As the Holiday season approaches, we are flooded with messages about “making up for” Thanksgiving dinner, “working off” holiday cookies, or repenting for indulging in “sinful” chocolate cake. Behind these ubiquitous holiday platitudes are deeper, more disturbing messages.
The idea of “making up for” holiday eating stems from a belief that weight gain is a moral failing. To avoid weight gain, diet-oriented media outlets offer lists of foods to avoid, tips for suppressing appetite, and ‘skinny teas.’ Diets promise relief from weight anxiety and offer a sense of control over physical and perceived moral status. Diets sell the narrative, “If you cut out *insert food group here,* eventually you’ll deserve to wear *insert clothing here* and you’ll no longer have to worry about *insert insecurity here.*” Diets offer a false sense of control; regardless of whether consumers lose weight, dieting does nothing to remedy ingrained feelings of self-loathing and body shame. Weight-loss diets idolize thinness and promote disordered eating behaviors by attributing the diets’ ‘success’ or ‘failure’ to dieters’ personal willpower.
Christy Harrison, MPH, RD, CDN is an anti-diet registered dietitian nutritionist and certified intuitive eating counselor. She defines diet culture as a framework of beliefs which, “Promotes weight loss as a means of attaining higher status […] demonizes certain ways of eating […] and oppresses people who don’t match up with its supposed picture of ‘health,’ which disproportionately harms women, femmes, trans folks, people in larger bodies, people of color, and people with disabilities, damaging both their mental and physical health.”

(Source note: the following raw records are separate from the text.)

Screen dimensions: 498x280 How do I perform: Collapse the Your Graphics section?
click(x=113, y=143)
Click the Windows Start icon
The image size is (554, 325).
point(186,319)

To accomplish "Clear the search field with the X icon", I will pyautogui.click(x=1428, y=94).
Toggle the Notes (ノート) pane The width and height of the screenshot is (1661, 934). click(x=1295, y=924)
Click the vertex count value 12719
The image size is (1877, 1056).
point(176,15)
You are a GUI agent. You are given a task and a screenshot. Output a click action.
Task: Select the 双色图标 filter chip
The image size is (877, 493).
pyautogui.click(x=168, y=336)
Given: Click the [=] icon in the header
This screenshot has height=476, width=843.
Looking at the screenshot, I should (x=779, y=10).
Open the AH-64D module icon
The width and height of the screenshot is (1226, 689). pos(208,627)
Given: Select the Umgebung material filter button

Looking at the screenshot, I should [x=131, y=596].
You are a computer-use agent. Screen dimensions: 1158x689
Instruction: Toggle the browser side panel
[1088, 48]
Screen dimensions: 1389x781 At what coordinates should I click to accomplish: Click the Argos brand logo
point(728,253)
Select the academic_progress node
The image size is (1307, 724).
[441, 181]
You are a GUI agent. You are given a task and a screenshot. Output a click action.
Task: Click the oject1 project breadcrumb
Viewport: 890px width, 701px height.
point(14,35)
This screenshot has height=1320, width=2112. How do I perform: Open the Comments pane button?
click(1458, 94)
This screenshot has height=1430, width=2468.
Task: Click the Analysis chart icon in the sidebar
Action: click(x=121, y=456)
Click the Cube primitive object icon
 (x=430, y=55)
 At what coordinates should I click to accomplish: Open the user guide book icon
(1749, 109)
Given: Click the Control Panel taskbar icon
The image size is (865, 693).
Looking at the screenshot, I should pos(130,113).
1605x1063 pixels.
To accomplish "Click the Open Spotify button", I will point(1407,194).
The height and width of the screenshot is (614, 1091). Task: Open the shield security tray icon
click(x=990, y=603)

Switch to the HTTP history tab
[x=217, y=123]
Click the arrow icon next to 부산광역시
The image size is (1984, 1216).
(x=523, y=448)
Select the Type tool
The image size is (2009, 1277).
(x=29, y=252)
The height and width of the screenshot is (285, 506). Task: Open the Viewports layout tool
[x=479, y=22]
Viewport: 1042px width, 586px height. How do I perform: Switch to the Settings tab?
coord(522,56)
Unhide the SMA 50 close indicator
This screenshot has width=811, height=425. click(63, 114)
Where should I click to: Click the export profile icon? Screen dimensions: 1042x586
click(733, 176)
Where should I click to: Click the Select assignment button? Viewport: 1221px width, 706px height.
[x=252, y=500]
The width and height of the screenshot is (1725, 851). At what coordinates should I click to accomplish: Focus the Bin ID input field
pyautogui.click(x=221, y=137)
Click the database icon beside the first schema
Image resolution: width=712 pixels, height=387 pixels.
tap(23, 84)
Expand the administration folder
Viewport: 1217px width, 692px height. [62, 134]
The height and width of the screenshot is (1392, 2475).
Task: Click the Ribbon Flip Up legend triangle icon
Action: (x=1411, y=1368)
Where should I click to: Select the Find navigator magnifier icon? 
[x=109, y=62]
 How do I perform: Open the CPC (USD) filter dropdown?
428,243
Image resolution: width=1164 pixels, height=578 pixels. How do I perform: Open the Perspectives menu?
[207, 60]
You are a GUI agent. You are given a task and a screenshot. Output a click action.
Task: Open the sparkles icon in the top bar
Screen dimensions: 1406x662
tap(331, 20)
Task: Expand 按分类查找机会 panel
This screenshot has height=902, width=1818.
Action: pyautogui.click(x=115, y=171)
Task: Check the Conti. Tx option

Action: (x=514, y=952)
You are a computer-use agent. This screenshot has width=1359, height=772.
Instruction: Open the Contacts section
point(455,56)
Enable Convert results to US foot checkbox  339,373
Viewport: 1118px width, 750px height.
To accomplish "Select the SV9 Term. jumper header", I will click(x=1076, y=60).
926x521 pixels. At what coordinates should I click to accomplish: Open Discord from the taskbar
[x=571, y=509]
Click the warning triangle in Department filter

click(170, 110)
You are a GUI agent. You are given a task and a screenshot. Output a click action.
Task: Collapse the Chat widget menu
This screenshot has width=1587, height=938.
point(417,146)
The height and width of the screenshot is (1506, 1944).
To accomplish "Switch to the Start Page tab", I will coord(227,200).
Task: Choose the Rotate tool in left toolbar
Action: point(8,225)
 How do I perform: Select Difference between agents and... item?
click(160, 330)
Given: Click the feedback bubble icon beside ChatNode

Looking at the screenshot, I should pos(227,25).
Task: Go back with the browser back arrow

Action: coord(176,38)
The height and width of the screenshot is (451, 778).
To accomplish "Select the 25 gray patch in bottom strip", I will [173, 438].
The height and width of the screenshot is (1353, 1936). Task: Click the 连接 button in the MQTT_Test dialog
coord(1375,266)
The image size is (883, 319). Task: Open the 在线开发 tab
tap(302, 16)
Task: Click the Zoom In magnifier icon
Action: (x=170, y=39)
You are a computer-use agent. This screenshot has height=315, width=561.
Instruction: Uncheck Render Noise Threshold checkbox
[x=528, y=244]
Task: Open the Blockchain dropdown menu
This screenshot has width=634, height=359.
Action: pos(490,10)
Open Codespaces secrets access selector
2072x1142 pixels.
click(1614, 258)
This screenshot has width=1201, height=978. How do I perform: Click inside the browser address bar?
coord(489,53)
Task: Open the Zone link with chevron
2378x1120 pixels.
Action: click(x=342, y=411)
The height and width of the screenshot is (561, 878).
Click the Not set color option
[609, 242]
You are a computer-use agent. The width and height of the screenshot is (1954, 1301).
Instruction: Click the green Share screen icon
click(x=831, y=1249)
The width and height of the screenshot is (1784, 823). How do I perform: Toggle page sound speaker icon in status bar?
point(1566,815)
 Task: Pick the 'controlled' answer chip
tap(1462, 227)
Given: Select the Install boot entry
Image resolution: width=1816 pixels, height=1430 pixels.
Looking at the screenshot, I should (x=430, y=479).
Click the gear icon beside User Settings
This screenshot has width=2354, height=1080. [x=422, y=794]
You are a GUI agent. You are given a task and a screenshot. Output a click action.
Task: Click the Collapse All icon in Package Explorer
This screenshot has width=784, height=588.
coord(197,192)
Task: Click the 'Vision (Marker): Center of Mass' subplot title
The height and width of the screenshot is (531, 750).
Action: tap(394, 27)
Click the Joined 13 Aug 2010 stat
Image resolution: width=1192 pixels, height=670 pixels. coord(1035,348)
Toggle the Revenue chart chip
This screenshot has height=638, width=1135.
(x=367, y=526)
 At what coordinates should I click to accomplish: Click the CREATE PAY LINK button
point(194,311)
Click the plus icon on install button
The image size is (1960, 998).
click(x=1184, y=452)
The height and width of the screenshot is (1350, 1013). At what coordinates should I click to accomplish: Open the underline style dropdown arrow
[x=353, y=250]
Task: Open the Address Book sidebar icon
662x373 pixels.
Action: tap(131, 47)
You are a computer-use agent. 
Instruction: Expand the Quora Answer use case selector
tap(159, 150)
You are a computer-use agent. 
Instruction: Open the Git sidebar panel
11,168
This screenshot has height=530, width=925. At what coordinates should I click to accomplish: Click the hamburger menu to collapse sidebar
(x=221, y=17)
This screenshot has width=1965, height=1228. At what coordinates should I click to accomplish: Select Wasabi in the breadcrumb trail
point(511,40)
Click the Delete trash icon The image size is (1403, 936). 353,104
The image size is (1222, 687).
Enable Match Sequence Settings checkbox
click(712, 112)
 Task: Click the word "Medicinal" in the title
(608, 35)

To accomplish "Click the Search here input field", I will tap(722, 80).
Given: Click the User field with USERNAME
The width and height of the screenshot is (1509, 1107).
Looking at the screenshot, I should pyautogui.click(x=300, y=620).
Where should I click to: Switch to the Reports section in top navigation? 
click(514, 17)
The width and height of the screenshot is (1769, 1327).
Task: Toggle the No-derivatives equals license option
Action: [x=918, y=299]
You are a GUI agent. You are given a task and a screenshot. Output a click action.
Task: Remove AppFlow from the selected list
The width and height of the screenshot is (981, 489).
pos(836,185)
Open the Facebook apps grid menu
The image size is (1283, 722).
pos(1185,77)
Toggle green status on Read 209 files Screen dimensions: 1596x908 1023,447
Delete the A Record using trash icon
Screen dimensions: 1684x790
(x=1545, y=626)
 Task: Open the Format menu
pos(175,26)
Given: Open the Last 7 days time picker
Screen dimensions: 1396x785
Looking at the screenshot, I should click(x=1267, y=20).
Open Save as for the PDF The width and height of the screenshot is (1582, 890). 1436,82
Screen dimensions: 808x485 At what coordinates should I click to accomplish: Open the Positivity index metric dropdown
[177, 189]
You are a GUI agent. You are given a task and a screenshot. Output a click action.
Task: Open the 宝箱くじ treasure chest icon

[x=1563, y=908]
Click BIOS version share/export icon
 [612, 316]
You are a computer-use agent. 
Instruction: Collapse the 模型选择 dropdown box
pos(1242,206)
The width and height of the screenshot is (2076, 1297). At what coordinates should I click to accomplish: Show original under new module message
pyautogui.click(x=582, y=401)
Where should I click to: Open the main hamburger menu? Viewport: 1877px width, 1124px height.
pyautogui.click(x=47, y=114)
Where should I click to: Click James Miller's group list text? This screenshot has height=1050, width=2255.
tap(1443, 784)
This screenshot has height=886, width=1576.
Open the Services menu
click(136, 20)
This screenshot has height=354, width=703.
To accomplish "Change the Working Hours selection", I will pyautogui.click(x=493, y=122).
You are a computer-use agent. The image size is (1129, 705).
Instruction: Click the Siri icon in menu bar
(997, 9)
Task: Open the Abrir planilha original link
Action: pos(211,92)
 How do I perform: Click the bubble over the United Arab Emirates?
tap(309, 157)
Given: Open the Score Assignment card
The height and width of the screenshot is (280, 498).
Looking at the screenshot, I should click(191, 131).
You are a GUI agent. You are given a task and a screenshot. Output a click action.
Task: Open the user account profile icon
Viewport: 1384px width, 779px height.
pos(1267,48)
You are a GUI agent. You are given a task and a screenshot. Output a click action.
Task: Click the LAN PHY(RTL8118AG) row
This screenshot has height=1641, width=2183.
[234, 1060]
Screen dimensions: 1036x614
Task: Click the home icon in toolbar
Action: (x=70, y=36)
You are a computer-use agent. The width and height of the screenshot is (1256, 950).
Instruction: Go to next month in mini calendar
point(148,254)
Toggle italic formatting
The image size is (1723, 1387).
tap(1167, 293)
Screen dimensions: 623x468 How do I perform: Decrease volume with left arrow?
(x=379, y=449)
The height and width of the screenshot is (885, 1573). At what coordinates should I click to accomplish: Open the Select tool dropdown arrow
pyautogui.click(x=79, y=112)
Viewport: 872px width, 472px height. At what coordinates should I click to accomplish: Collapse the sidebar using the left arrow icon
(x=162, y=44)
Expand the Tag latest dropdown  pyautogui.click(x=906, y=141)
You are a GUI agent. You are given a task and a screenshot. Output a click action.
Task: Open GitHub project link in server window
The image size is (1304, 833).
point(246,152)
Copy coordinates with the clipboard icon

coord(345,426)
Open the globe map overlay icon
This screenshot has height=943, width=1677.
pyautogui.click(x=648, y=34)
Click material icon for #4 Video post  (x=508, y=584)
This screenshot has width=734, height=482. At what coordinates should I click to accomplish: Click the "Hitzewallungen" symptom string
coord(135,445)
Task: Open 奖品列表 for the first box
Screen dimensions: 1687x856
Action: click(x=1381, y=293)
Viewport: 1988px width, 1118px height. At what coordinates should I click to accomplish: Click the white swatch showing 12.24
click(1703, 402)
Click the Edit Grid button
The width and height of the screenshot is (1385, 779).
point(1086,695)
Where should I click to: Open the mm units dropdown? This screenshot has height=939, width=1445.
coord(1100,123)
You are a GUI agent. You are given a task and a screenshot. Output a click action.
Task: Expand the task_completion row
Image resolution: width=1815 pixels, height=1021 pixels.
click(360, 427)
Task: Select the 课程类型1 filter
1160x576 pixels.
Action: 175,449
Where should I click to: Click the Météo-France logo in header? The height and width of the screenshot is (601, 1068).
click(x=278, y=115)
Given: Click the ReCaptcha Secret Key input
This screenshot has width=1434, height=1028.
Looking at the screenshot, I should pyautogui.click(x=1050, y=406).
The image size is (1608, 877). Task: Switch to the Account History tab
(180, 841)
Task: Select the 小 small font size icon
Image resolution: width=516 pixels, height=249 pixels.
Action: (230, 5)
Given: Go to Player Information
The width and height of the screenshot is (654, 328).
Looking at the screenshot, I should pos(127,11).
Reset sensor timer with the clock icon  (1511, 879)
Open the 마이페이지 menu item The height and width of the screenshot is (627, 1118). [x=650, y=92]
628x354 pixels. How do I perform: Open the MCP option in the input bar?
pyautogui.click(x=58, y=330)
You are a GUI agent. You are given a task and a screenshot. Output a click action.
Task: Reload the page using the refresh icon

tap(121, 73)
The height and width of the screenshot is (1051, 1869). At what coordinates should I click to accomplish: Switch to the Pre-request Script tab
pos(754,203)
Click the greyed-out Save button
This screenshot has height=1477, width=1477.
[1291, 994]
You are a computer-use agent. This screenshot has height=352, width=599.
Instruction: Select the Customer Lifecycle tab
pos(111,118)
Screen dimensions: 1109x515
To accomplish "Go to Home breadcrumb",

Harrison’s definition of diet culture articulates a long tradition in Western culture of conflating beauty with conformity. Beauty standards provide a checklist of requirements for body acceptance and respect. Thin, white, and straight bodies are deemed “beach-ready,” and everybody else is judged by comparison. If thinness is tied inextricably to worthiness, “sinful” chocolate cake would pose a legitimate threat to anybody’s self-worth.
The problem, however, is larger than just unrealistic beauty standards. It is with systematic disenfranchisement of people who do not conform. Resistance to diet culture has come to the forefront in recent years via the Body Positive movement on social media and in advertising. Advertising campaigns from companies like Aerie and Dove have popularized Body Positive messaging, taking a stand against Photoshop and including more “plus-sized” models. Body Positive influencers have risen to fame on Instagram by spreading positive messages about self-love and diet culture awareness. The Body Positive movement is the most prominent, but not the first form of resistance to diet culture. The Body Positive movement emerged from decolonizing movements, queer advocacy movements, and feminist discourse, and cannot be viewed independently from these movements.
The Body Positivity movement owes its momentum to the Body Liberation Movement and the Fat Acceptance Movement, which started to organize in the 1960s. The 1979 Fat Liberation Manifesto places fat acceptance within broader social justice movements. Fat liberation cannot be achieved without also destroying racist, classist, and sexist structures of oppression.
The diet industry traps consumers into dieting cycles by creating, and then exploiting, weight-related insecurities. The Fat Liberation Manifesto articulated this cycle in 1979, and it continues today. Judy Freespirit and Aldebaran take on the diet industry in the Fat Liberation Manifesto, writing, “We are angry at mistreatment by commercial and sexist interests. These have exploited our bodies as objects of ridicule, thereby creating an immensely profitable market selling the false promise of avoidance of, or relief from, that ridicule.”
Anti-diet culture movements remove moral labels from body descriptors, instead acknowledging equal worth of all bodies. For example, instead of labeling fatness as “bad,” the body positive movement acknowledges fatness without moral judgement. Fatness has no bearing on a person’s worth to society. Rejecting diet culture enables us to separate physical appearance from personal value, demanding respect for everyone, regardless of their body shape, size, or ability. While the platform of body positivity echoes kindergarten lessons on respect, there is a dire need for cultural change.
A good way to start battling diet culture is to look within. Learn to reject oppressive narratives about your body. Recognize the underlying power dynamics beneath your internalized beauty standards. Know that your body weight has no bearing on your worthiness for love, acceptance, and joy. Instead of brainstorming ways to change your body, make a New Year’s resolution to look beyond the false narrative of Diet Culture. We all deserve more authentic sources of validation.